The behavior of a CPN often depends on the values of several parameters in the model. Changing the values of the parameters will usually change the behavior of the model.
Parameters can be used to define many kinds of values, such as: the number of resources in a model, time delays, intervals of time between certain events, the probability of certain events happening, and the distribution of numerical values (e.g., exponential or normally distributed processing times).
Parameters can be defined in several different ways.
A parameter can be defined as a constant in a
val declaration. For example, the parameter
n in the dining philosophers net, determines how many philosophers (and chopsticks) are to be represented in the model:
A parameter can also be defined as part of another declaration. For example, in the Timed Protocol net, the minimum and maximum amount of time required to transmit a packet are defined the color set
NetDelay by the constants
Parameters can also be hard-coded intoinscriptions in the net. For example, in the example net for the Timed Protocol, the time required to send a packet is determined by the constant
9 in the time delay inscription for the
Send Packet transition:
Similarly, in the Resource Allocation net, the numbers of
p processes that are represented in the model, are determined by the coefficients in the initial marking inscriptions for places
A parameter can also be defined in a token color. For example, in the Timed Protocol net, the color of the token on place
SP determines the probability that a packet will be transmitted successfully:
The color of this token is determined by the initial marking inscription of the place, and the color of the token is never changed by the occurrence of the
Transmit Packet transition.
Parameters can also be defined as reference variables (in
globref declarations). The following example shows how the
OK function from the Timed Protocol can be rewritten to use a reference variable (rather than the value of a token on a place) to determine the probability for successful transmission. The declarations for variable
s and function
OK must be changed to:
globref s = (8: Ten0);
fun OK(r:Ten1) = (r<=(!s));
s has been changed to a reference variable. Its initial contents is the value
8 from the color set
OK function has been changed to take one argument instead of two. In the body of the function, the argument
r is compared to the contents of
s which is obtained using the operator
!. Given these declarations, the inscription on the output arc from the
Transmit Packet transition must be changed, and place
SP can be removed:
Changing parameter values
All parameter values can, of course, be changed.
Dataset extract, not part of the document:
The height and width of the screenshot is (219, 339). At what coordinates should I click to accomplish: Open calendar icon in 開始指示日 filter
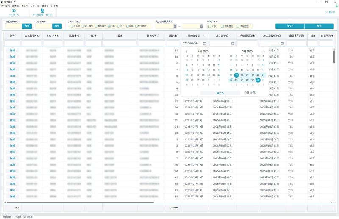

If a parameter is defined as a constant in a net inscription, as a constant token color, or in a declaration of a constant (a
val declaration), a color set, or a function, then the only way to change the value of the parameter is to manually edit the appropriate declaration or net inscription. When such a change is made, CPN Tools will automatically recheck the syntax for the parts of the model that are dependent on the declaration or inscription.
If a parameter is defined as a reference variable, then the value of the parameter can be changed without having to manually edit the declaration, and it is not necessary to recheck the syntax of any parts of the model. One way to change the contents of a reference variable is to apply the Evaluate ML tool to an auxiliary text containing an appropriate CPN ML expression. Here, for example, is a CPN ML expression that will change the contents of reference variable
s to the value
Reference variables in initial marking inscriptions
Note that initial marking inscriptions should not depend on reference variables. This is due to the fact that the initial marking of a place is calculated once immediately after a syntax check of the place.
Suppose that an initial marking inscription did depend on a reference variable. Suppose also that the contents of the reference variable is changed after the syntax of the place has been checked. If model is returned to the initial marking, e.g. if the Rewind tool is applied, then the initial marking of the place will not be recalculated, and the initial marking of the place will not depend on the new value of the reference variable.
If you want to have an initial marking that is dependent on a reference variable, then it is necessary to add an initialization transition that is used to create a pseudo-initial marking for the place.
Consider, for example, the Queue System net. The number of server resources in the model is determined by the initial marking inscription of the place Idle. Each token on the place in the initial marking represents one server. Here the initial marking inscription determines that there should be one server represented in the model:
The number of servers represented in the model can be changed by manually changing the initial marking inscription. Here there are four servers represented in the model:
This change can be made only by manually editing the initial marking inscription, which will force the syntax of the place to be checked again.
Suppose that we would like to define a reference variable that determines the number of server resources in the model. The following declarations define such a reference variable, and a function that can be used to generate the tokens representing the servers in the initial marking:
globref num_of_servers = 4;
fun initServers() = (!num_of_servers)`server;
If we want to use the
initServers function to determine the (pseudo-) initial marking of place
Idle, then it is necessary to add a transition that will properly initialize the number of tokens on the place.
The example net for Queue System Configurations shows an example of how parameters can be defined with reference variables. The example also contains a function that is used to define several different model configurations by assigning different values to the reference variables. When the function is called a number of simulation replications will be automatically run for each of the specified model configurations.